[[ SELECTED PASSAGE open ]]

Owens also had releases on other record labels. In 1961 he recorded the single “Stormy (Came to Town)” (written by Lee Hazlewood) with B-side “What A Dream!” for Trey Records. The single was released in the US and Canada. “Stormy (Came To Town)” received airplay in Vancouver and peaked at #7. Vancouver was the only record market where the song charted. The same year Owens also released the promo single “No Love Lost”/’I Forgot About You” on Project Records. Both songs were written by Norma and Connie Conway and produced by Lee Hazlewood.

In 1966, Owens wrote and released the single “Heart Attack” with B-side “Loneliness of Hurt” (written by Jimmy Gray) on the Ramco label. Owens and Floyd Ramsey produced both sides. The same year, he released the single “My World” (written by Owens and Waylon Jennings) with B-side “Soldier’s Last Letter” (written by Ernest Tubb and Sgt. Henry Stewart) on the ARA label. Both sides were produced by Owens and Waylon Jennings.

In 1967, he wrote and recorded the single, “Climbin’ the Walls,” which was the A-side to his cover of the song "These Boots Are Made for Walkin’” which was written by Lee Hazlewood and previously recorded by Nancy Sinatra. Owens and Waylon Jennings produced both sides.

Donnie Owens wrote songs for a number of other recording artists, including Budd the Spudd and the Sprouts, Virgil Warner, Johnny Wakely, Ray Sharpe, Sanford Clark and Mac Wiseman.

== Guitarist ==
Owens played the rhythm guitar and was a Rebel in Duane Eddy`s band, Duane Eddy & The Rebels. He recorded with Eddy on his albums Have 'Twangy' Guitar Will Travel (Jamie Records, 1958), The “Twangs” The “Thang” (Jamie Records, 1959), Duane Eddy With Guests Donnie Owens and Neil Sedaka ( Reo Records, 1959), and Duane A Go Go Go (Colpix Records, 1965). Many of these recordings were later included in compilation albums produced by Rhino Records, Bear Family Records, Hoodoo Records, EMI Records, Sundazed Music, Fervor Records, Light in the Attic Records, and others. In 2001, Duane Eddy, Donnie Owens, and Sanford Clark were featured in a compilation album called The Twang Gang released by Jamie Records (CAT#4017).

In 1966, he played guitar for Nancy Sinatra’s album, Sugar (Reprise Records) and his work was included in the 1986 compilation album Nancy Sinatra Featuring Lee Hazlewood and Frank Sinatra (Rhino Records). Owens also performed with Nancy Sinatra at the Riviera Hotel in Las Vegas.

[[ SELECTED PASSAGE closed ]]
[[ DATASET RECORDS open ]]

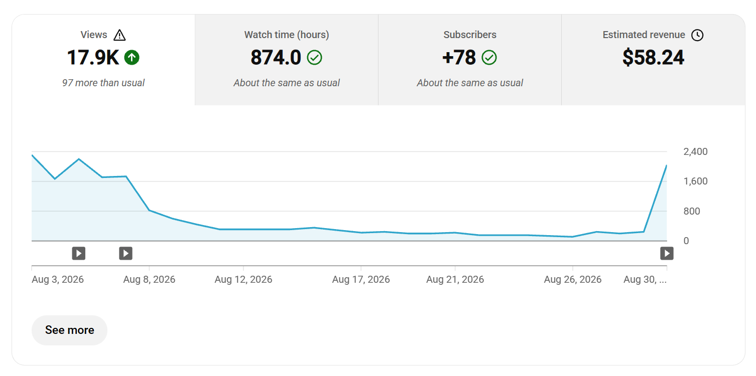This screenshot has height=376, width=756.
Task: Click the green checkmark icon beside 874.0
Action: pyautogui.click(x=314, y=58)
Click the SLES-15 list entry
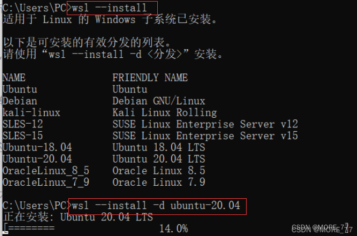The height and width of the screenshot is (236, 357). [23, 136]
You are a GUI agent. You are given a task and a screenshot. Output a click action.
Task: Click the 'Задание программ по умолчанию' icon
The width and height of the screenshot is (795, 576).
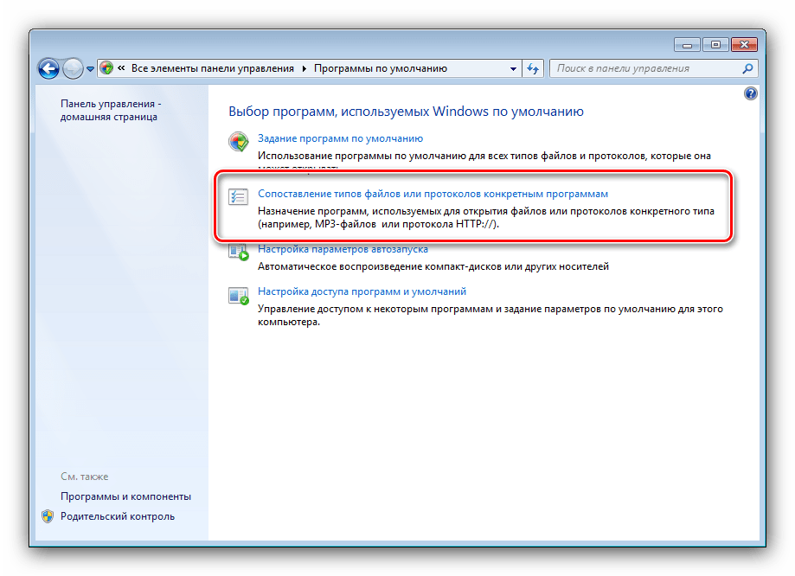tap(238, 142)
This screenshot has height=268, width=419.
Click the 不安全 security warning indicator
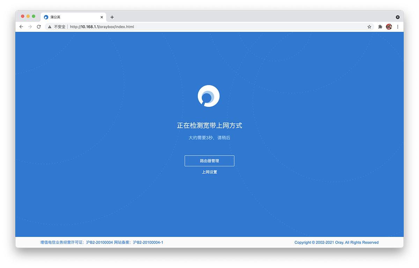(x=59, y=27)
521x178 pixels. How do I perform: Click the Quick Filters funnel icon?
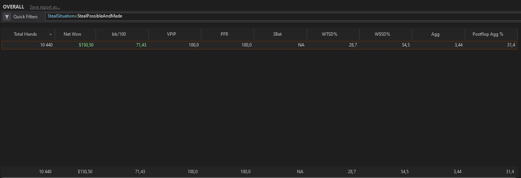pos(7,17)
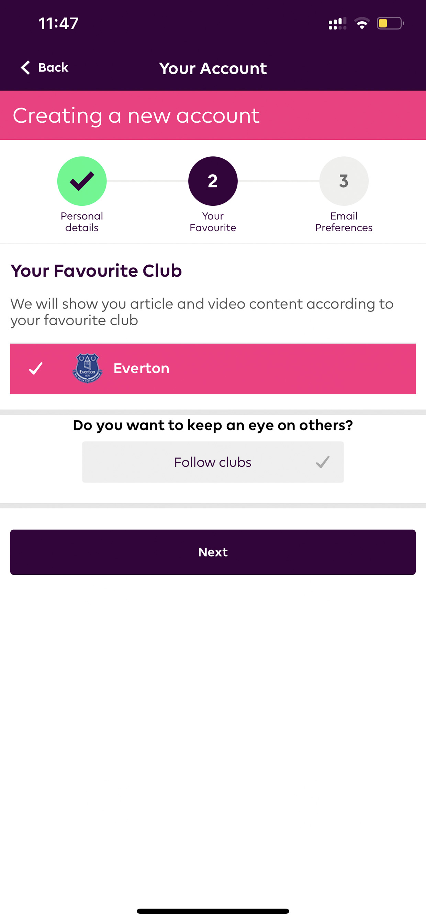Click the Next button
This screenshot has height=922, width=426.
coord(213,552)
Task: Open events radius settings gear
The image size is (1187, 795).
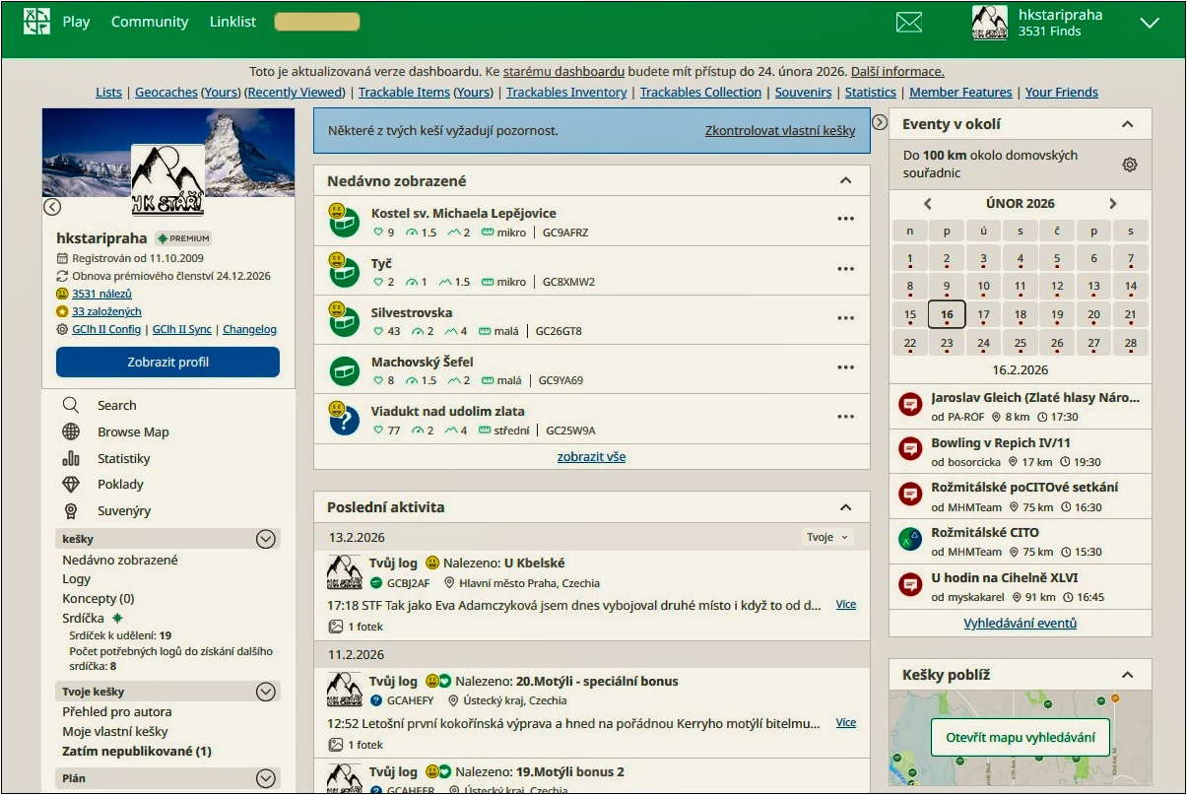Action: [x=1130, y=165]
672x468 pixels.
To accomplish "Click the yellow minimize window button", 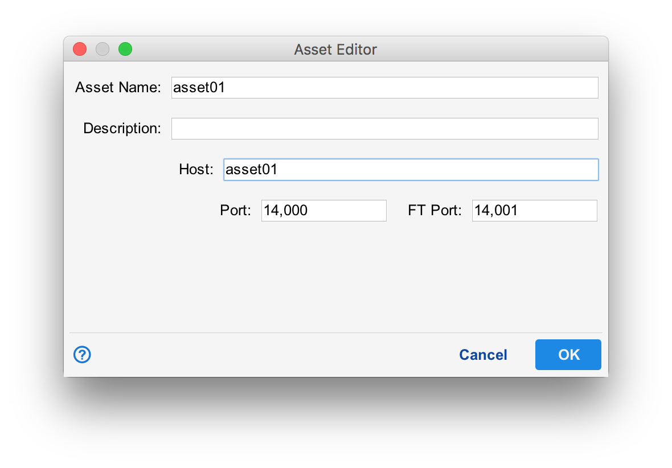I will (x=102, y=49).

[[ DATASET RECORDS closed ]]

[PROBLEM TO WORK ON]: Write out the stretch of the Donnie Owens passage from "In 1967, he" through "Jennings produced both sides.", word for word. Rely only on the Donnie Owens passage, not on the items.

[PROBLEM SOLUTION]:
In 1967, he wrote and recorded the single, “Climbin’ the Walls,” which was the A-side to his cover of the song "These Boots Are Made for Walkin’” which was written by Lee Hazlewood and previously recorded by Nancy Sinatra. Owens and Waylon Jennings produced both sides.